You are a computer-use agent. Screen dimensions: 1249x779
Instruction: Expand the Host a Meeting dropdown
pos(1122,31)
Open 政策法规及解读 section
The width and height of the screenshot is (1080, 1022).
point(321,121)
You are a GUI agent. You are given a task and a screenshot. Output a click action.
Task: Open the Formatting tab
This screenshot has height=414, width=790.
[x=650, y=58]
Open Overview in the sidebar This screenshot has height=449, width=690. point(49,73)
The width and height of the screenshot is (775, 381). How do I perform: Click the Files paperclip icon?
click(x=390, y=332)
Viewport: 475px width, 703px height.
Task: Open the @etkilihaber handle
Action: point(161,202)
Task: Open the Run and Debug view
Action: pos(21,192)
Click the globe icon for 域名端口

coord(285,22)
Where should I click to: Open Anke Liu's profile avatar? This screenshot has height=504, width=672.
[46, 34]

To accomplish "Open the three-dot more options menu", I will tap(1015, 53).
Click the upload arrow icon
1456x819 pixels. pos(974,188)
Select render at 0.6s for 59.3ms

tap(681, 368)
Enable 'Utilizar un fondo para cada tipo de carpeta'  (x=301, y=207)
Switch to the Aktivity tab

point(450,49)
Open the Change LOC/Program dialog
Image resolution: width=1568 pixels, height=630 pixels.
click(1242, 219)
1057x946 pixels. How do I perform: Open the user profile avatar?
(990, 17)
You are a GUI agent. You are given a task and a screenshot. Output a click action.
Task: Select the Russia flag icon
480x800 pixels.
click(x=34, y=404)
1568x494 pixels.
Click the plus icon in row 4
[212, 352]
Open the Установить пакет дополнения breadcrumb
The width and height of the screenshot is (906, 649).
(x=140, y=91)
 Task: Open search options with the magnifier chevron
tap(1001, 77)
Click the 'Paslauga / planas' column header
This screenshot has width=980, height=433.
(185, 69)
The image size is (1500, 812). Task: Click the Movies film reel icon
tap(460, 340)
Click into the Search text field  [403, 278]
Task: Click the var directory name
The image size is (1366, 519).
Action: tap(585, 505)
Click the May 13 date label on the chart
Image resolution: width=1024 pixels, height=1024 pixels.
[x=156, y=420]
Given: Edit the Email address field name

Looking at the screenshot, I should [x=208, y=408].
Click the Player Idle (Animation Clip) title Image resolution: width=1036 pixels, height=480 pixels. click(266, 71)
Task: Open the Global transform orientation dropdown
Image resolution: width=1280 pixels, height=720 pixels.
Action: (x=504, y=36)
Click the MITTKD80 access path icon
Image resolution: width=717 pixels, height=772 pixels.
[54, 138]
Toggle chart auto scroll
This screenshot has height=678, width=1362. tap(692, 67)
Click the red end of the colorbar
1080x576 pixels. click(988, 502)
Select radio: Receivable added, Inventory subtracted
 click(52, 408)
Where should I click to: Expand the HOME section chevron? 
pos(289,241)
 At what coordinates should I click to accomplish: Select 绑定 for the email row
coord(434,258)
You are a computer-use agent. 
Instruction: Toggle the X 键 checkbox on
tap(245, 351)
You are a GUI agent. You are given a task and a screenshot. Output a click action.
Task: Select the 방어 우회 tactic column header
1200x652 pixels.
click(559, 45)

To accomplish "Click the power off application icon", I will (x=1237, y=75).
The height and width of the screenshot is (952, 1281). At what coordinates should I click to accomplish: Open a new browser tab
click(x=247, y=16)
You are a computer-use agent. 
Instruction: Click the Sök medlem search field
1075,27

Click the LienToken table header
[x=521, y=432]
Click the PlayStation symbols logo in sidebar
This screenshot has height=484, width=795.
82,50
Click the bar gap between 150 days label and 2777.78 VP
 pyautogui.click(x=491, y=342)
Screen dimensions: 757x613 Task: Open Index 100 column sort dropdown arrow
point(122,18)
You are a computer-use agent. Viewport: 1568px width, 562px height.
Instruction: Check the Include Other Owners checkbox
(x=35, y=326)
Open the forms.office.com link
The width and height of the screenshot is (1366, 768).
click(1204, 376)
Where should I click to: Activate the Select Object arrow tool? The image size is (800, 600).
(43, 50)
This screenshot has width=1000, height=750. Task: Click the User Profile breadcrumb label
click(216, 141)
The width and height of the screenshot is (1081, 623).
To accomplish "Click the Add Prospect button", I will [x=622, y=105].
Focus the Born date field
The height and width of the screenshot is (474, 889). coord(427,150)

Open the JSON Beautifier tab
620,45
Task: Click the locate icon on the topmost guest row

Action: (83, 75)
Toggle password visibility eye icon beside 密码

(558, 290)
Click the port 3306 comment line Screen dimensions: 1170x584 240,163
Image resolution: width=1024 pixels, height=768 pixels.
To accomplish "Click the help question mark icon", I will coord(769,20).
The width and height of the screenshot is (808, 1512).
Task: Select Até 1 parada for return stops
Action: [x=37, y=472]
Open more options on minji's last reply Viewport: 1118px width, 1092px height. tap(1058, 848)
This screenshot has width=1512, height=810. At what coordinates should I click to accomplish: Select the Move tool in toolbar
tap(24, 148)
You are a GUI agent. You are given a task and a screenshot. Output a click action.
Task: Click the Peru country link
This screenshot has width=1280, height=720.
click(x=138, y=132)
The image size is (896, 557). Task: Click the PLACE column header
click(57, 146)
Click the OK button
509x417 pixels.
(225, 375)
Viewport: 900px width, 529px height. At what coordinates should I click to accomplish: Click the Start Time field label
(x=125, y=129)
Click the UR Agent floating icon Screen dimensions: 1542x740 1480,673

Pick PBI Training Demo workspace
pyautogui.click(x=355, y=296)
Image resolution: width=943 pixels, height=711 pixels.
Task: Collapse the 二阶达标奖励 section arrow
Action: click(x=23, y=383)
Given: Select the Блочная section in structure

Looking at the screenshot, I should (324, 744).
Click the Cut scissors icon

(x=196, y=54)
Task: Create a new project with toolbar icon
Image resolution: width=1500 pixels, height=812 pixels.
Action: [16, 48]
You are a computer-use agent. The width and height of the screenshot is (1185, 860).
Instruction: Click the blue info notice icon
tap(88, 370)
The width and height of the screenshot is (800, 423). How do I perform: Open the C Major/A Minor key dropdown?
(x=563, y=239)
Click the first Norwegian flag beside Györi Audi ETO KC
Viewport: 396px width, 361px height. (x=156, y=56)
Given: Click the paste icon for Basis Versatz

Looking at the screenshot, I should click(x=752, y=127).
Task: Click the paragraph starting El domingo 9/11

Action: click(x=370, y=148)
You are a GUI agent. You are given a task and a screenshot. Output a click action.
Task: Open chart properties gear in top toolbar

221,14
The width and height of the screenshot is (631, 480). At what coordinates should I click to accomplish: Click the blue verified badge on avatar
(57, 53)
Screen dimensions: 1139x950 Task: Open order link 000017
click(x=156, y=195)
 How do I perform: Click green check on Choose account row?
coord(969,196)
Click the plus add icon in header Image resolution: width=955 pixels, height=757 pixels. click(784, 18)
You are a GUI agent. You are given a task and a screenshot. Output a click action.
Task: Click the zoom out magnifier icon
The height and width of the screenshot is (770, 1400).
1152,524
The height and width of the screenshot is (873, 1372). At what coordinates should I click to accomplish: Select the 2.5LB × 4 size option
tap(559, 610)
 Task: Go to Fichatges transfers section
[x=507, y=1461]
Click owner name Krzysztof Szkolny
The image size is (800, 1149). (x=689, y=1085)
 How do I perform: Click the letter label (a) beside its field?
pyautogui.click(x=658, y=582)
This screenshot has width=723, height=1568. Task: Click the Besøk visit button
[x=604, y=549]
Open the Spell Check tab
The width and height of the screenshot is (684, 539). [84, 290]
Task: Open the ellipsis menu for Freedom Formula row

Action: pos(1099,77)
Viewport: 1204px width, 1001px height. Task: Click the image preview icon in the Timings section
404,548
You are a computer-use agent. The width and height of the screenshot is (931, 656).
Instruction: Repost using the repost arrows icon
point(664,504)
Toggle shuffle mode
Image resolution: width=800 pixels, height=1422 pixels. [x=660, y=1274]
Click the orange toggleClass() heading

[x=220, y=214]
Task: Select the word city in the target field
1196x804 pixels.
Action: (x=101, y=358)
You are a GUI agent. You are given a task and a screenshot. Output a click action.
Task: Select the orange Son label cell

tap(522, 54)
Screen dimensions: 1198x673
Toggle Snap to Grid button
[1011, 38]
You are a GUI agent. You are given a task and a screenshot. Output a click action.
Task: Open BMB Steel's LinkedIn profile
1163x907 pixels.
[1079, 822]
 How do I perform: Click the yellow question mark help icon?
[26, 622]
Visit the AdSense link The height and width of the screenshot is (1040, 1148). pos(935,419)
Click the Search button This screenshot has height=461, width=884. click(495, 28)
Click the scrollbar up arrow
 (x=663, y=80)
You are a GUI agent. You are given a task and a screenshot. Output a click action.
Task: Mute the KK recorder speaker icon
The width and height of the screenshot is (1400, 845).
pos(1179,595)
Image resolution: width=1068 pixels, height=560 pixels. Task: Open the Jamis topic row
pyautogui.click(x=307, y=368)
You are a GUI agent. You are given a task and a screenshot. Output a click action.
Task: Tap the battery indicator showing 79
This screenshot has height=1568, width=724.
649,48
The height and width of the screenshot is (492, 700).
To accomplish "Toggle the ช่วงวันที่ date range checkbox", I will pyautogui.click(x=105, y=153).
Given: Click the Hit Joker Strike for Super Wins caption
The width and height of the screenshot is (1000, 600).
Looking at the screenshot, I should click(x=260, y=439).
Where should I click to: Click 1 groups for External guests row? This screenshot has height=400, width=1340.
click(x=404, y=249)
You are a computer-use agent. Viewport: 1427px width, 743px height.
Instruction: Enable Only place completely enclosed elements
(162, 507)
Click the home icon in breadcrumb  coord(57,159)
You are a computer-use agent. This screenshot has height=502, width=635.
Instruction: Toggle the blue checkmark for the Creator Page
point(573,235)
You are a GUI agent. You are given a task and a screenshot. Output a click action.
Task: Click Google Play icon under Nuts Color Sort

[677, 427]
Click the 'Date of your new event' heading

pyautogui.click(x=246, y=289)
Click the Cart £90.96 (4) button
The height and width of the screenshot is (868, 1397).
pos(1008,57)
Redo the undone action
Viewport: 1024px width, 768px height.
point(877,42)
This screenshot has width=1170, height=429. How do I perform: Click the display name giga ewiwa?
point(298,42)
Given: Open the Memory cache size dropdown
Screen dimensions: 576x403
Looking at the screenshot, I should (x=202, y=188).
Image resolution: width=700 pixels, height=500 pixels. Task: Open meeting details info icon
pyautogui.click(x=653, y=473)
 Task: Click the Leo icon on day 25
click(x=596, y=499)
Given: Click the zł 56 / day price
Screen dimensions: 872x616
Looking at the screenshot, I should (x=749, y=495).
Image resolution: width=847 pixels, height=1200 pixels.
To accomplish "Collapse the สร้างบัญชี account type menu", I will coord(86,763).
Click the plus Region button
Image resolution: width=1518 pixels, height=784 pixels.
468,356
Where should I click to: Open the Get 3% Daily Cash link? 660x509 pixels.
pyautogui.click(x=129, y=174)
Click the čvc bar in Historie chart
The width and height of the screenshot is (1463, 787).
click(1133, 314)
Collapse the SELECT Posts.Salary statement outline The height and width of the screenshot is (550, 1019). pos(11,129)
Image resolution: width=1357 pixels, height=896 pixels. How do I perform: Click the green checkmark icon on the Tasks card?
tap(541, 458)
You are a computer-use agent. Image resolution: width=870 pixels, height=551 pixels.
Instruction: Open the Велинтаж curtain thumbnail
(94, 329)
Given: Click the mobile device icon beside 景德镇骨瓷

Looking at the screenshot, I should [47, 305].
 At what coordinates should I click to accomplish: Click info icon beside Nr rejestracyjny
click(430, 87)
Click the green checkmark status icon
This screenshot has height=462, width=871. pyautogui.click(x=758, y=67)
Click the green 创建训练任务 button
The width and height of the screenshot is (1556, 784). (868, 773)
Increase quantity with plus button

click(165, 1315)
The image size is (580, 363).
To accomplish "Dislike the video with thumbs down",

• **WHAT THIS TASK INVOLVES**
From the listing above, pick out each line where the word "more" appears.

• **YOUR RESPONSE**
To accomplish "Open the three-dot more options menu", I will tap(1015, 53).
Open more options on minji's last reply Viewport: 1118px width, 1092px height. tap(1058, 848)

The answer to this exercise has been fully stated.